START Source document

FIG. 12 depicts Protection in ovaries from vaginal challenge with VV-gag following vaginal or rectal immunizations with SIN-gag particles. The mice were immunized 3 times IN or IM with 2.5×106 SIN-gag particles and IR or IVAG with 107 SIN-gag particles, three weeks later they were challenged vaginally with 107 pfu of VV-gag, and sacrificed 5 days later. Ovaries were collected and standard pfu assay for determination of VV titers was performed. Each dot represents the numbers of plaque forming units per ovary/each mouse. As control naïve mice were challenged with VV-gag and mice immunized with SIN-gag particles were challenged with VV-gp160 and in both cases high pfu titers were evident in the ovaries.

FIG. 13 is a graph depicting the induction of an immunological response (as measured by IFNγ ELISPOT assay) following intranasal immunization with alphavirus vector particles. Actual numbers represented by the bar graph are as follows: SIN-gag replicon particles gave 1154 (±499); VEE-gag replicon particles 1530 (±425); SIN/VEE-gag 140 (±140); and VEE/SIN-gag 2586 (±762).

END Source document
START Provided data

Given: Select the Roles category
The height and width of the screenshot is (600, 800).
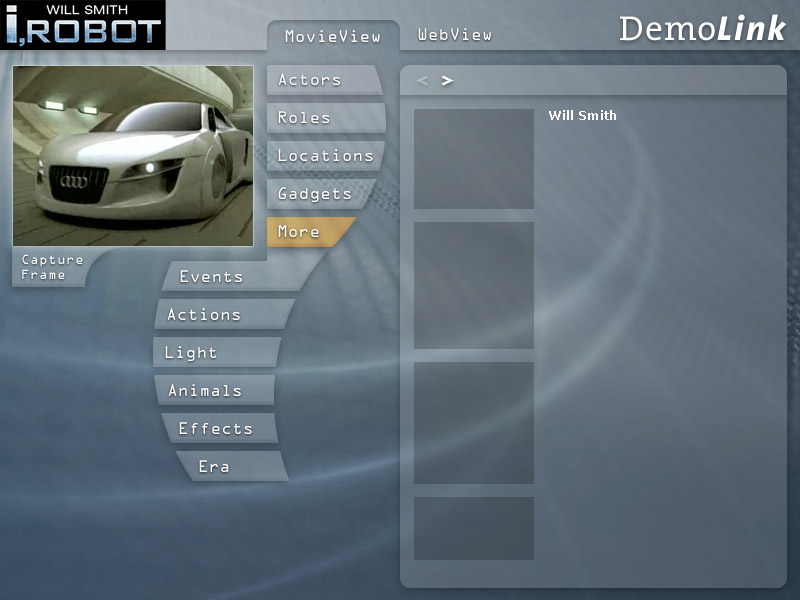Looking at the screenshot, I should pos(304,118).
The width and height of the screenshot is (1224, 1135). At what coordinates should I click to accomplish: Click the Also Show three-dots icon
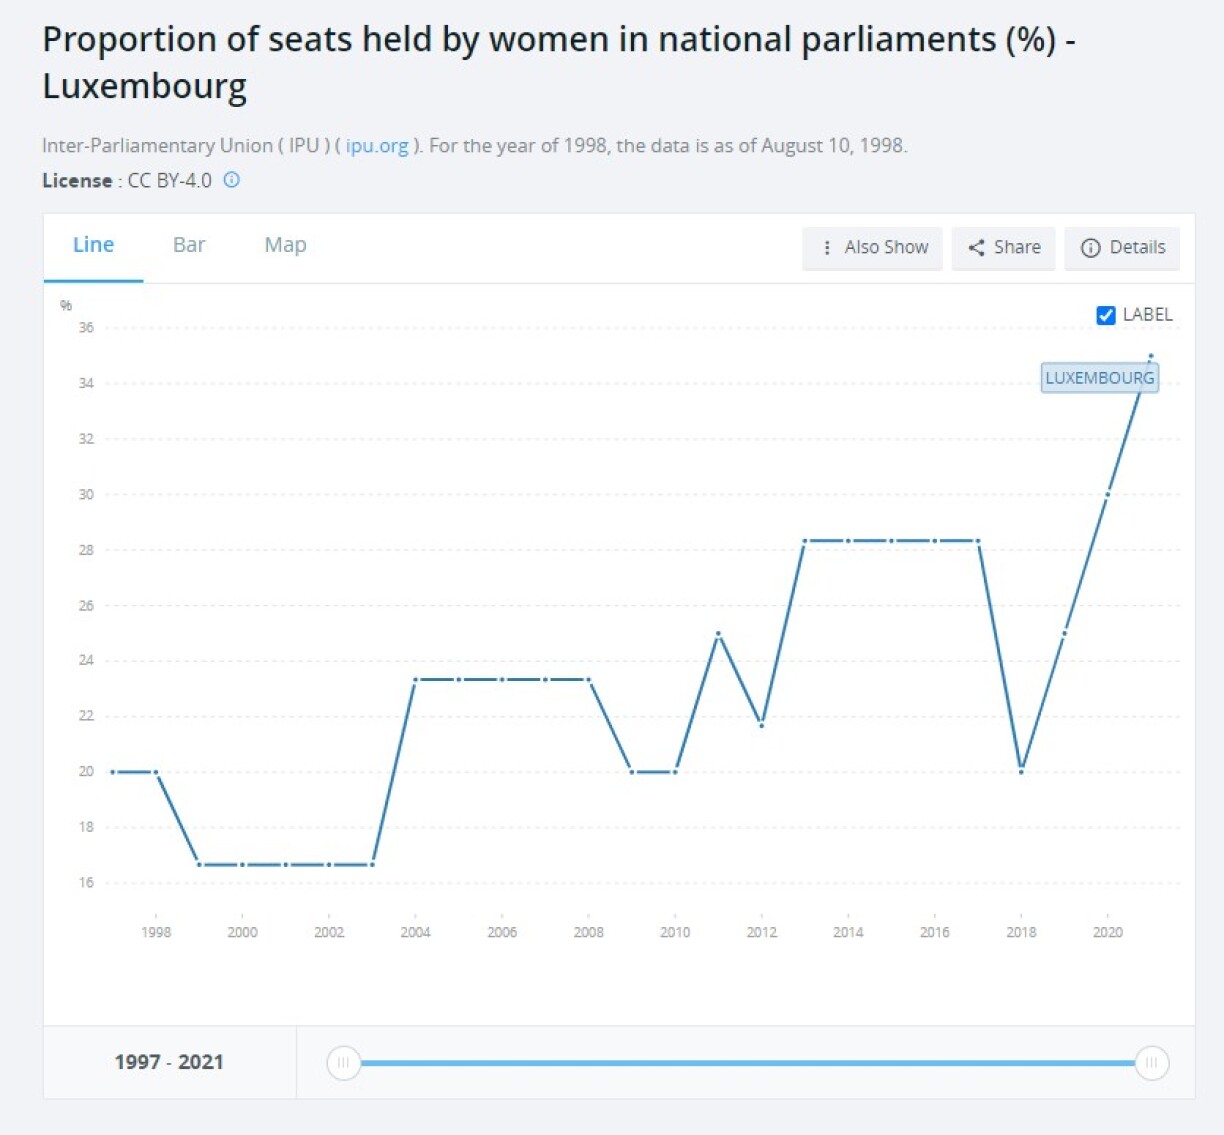tap(827, 248)
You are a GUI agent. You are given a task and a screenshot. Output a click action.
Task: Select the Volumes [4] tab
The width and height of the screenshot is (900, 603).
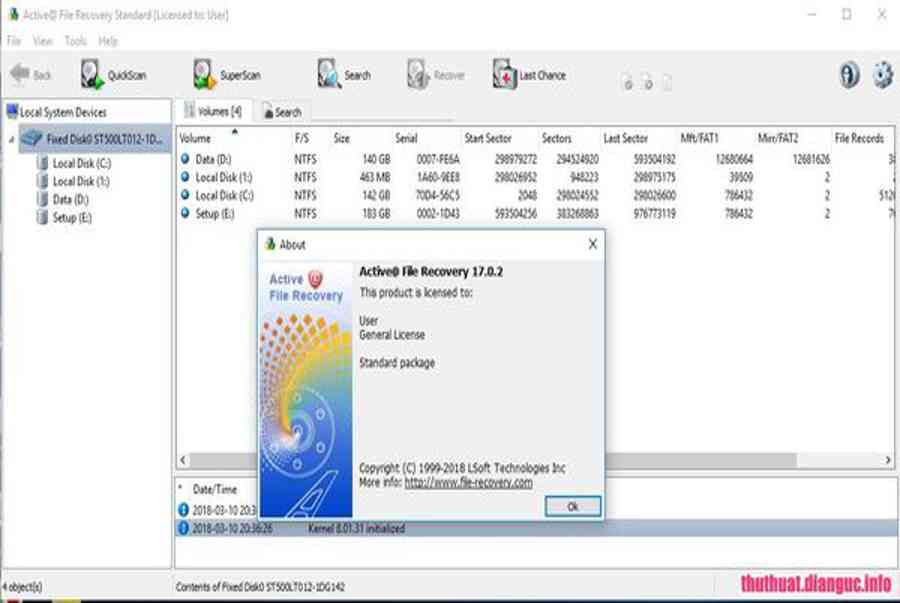point(212,112)
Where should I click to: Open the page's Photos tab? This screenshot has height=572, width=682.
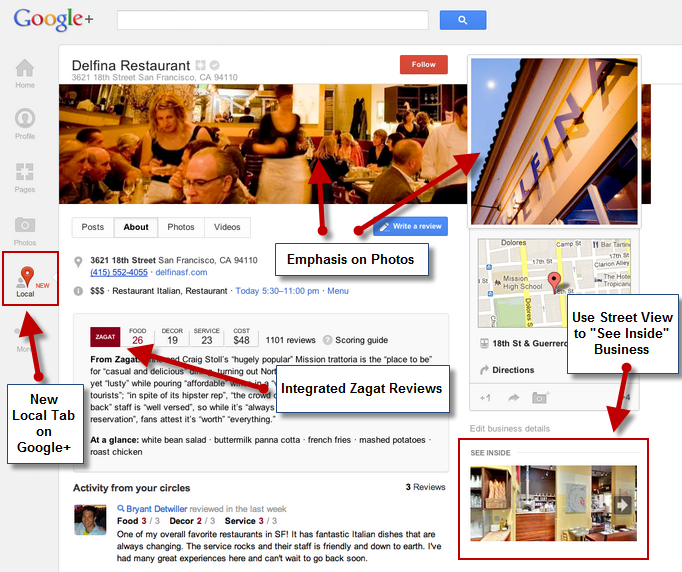[x=181, y=227]
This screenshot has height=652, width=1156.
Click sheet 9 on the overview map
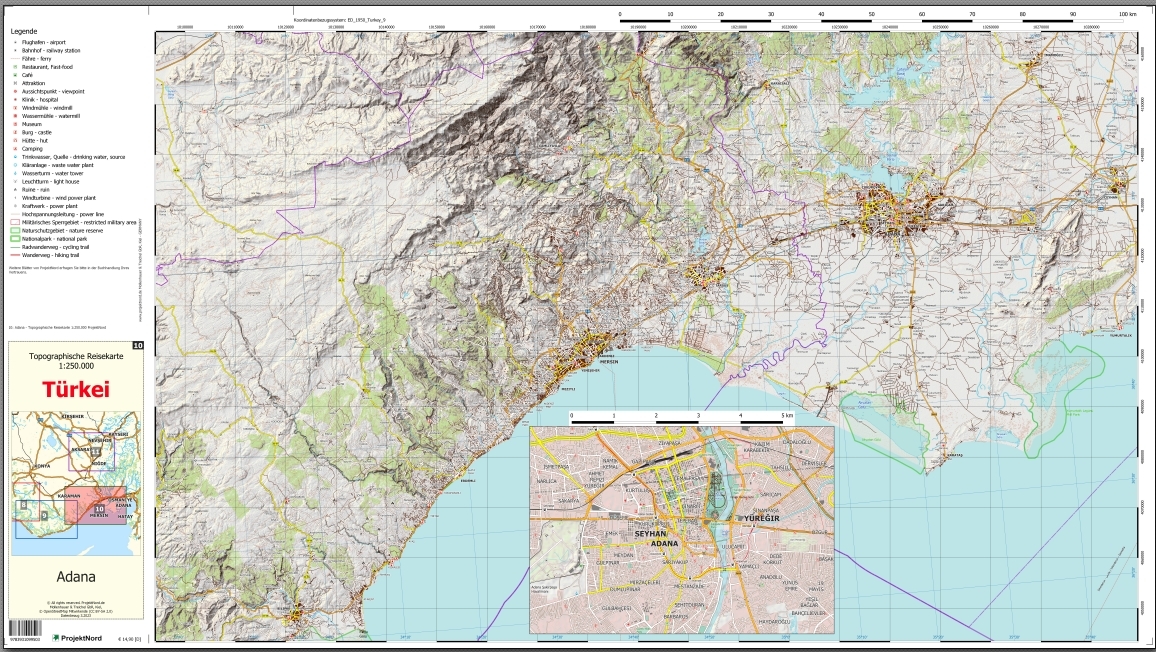pos(43,516)
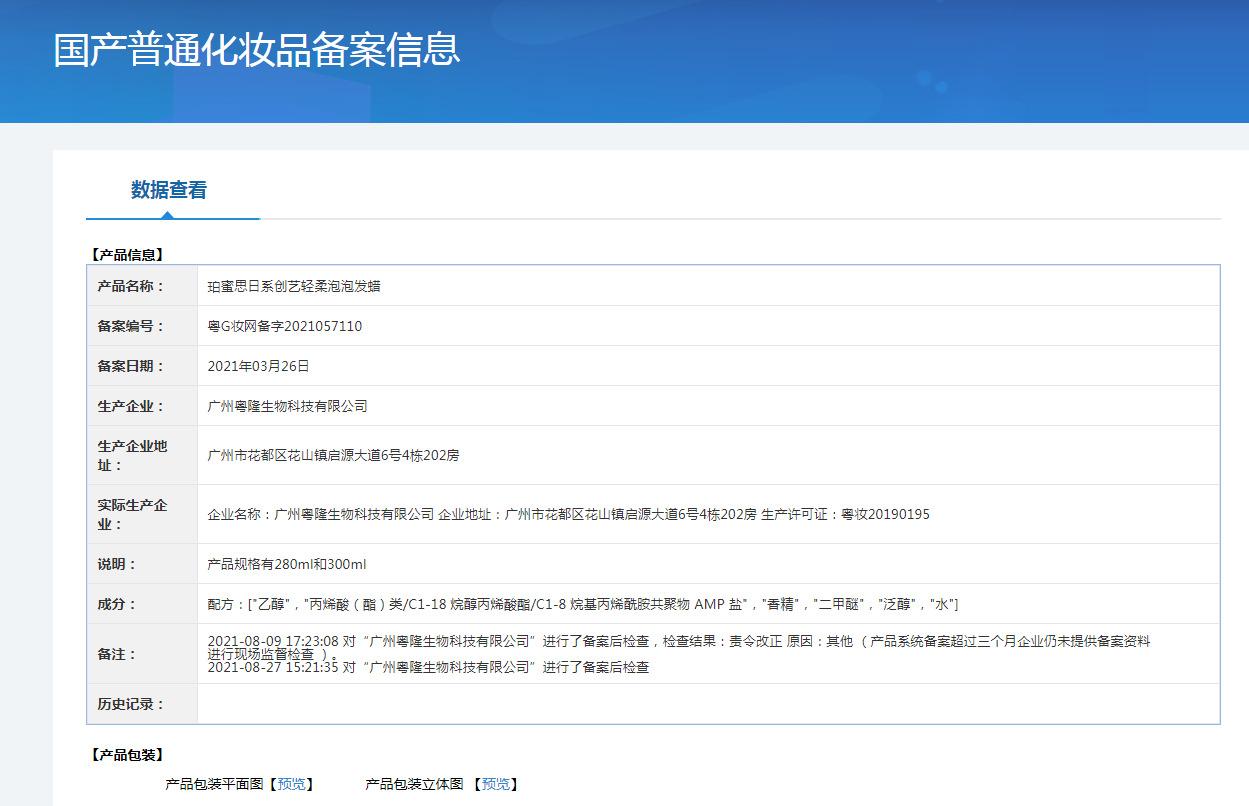The width and height of the screenshot is (1249, 806).
Task: Click the 实际生产企业 details text
Action: click(x=568, y=514)

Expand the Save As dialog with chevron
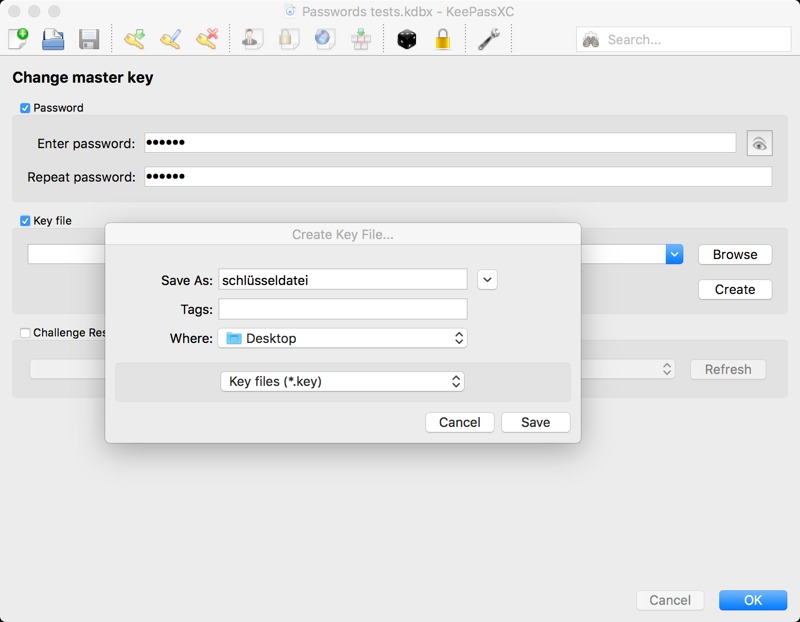click(x=487, y=280)
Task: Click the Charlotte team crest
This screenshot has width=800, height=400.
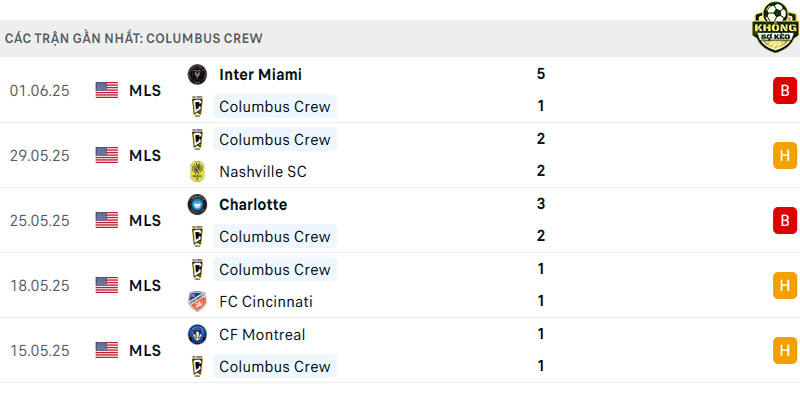Action: (x=197, y=204)
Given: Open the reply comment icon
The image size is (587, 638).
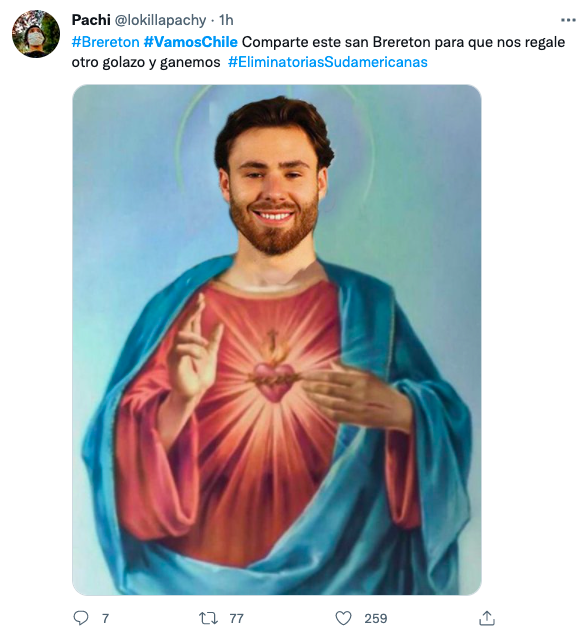Looking at the screenshot, I should tap(81, 618).
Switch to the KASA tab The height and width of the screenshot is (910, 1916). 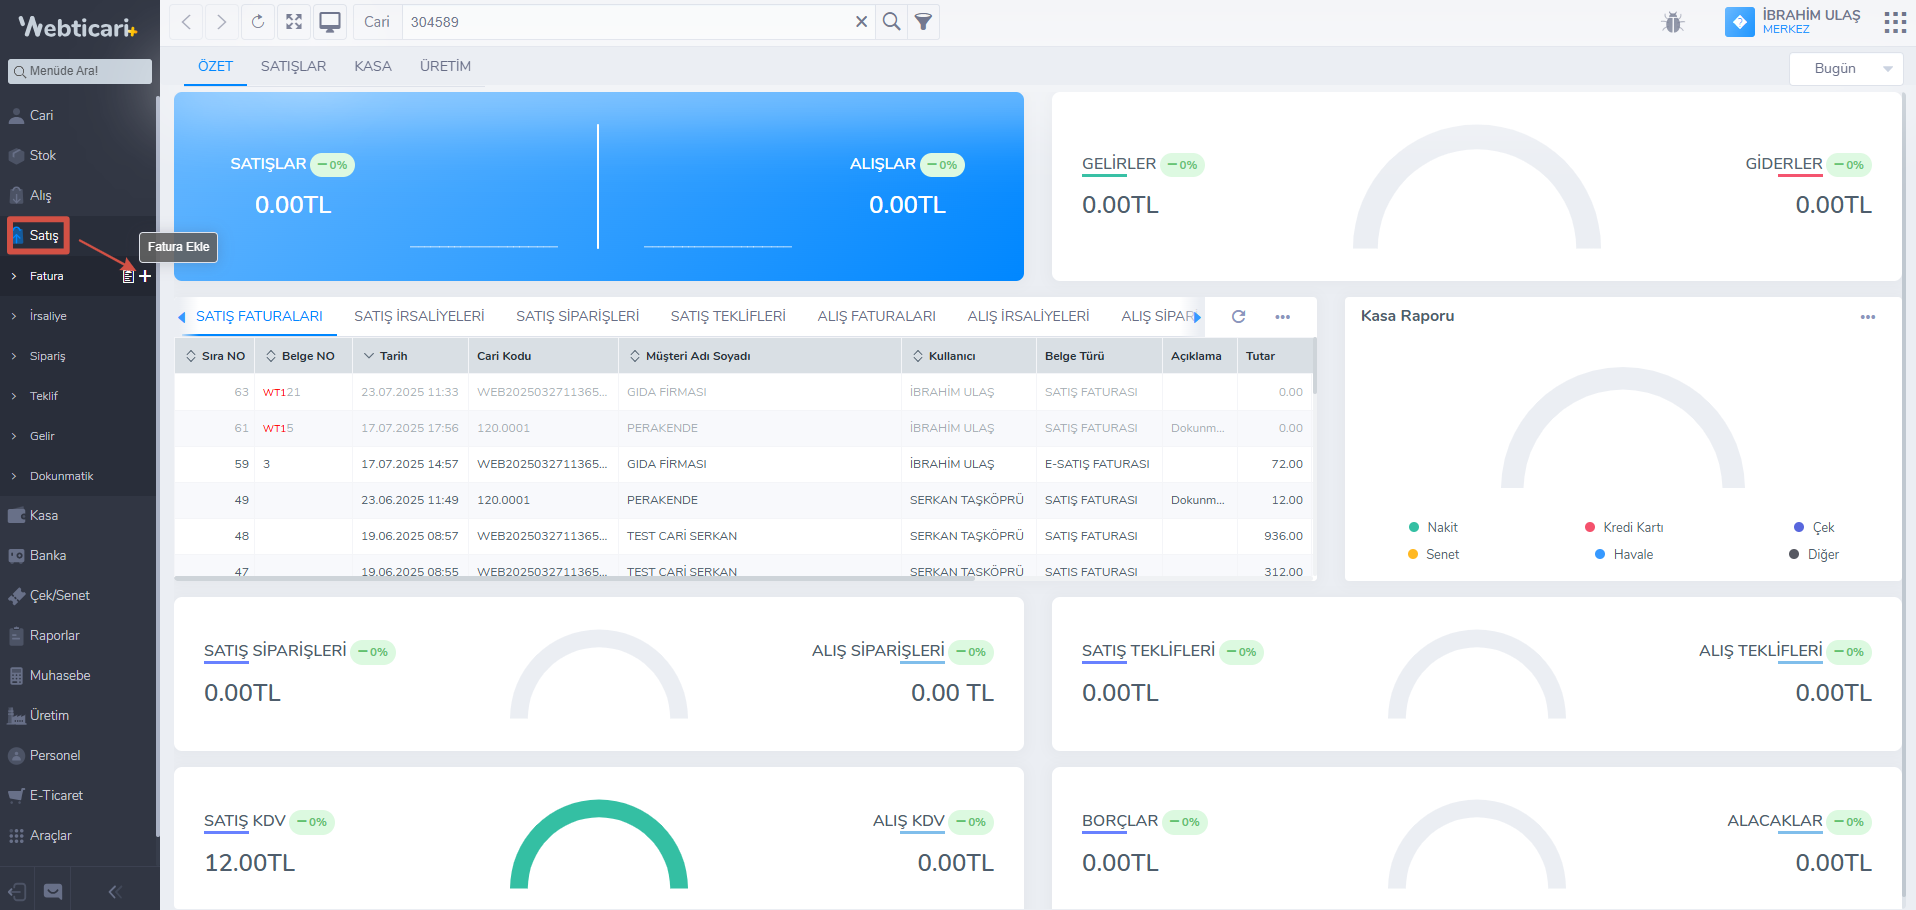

END Provided data

* **Task brief**:
Copy out the figure descriptions above in full, word for word.

* **Written reply**:
FIG. 12 depicts Protection in ovaries from vaginal challenge with VV-gag following vaginal or rectal immunizations with SIN-gag particles. The mice were immunized 3 times IN or IM with 2.5×106 SIN-gag particles and IR or IVAG with 107 SIN-gag particles, three weeks later they were challenged vaginally with 107 pfu of VV-gag, and sacrificed 5 days later. Ovaries were collected and standard pfu assay for determination of VV titers was performed. Each dot represents the numbers of plaque forming units per ovary/each mouse. As control naïve mice were challenged with VV-gag and mice immunized with SIN-gag particles were challenged with VV-gp160 and in both cases high pfu titers were evident in the ovaries.

FIG. 13 is a graph depicting the induction of an immunological response (as measured by IFNγ ELISPOT assay) following intranasal immunization with alphavirus vector particles. Actual numbers represented by the bar graph are as follows: SIN-gag replicon particles gave 1154 (±499); VEE-gag replicon particles 1530 (±425); SIN/VEE-gag 140 (±140); and VEE/SIN-gag 2586 (±762).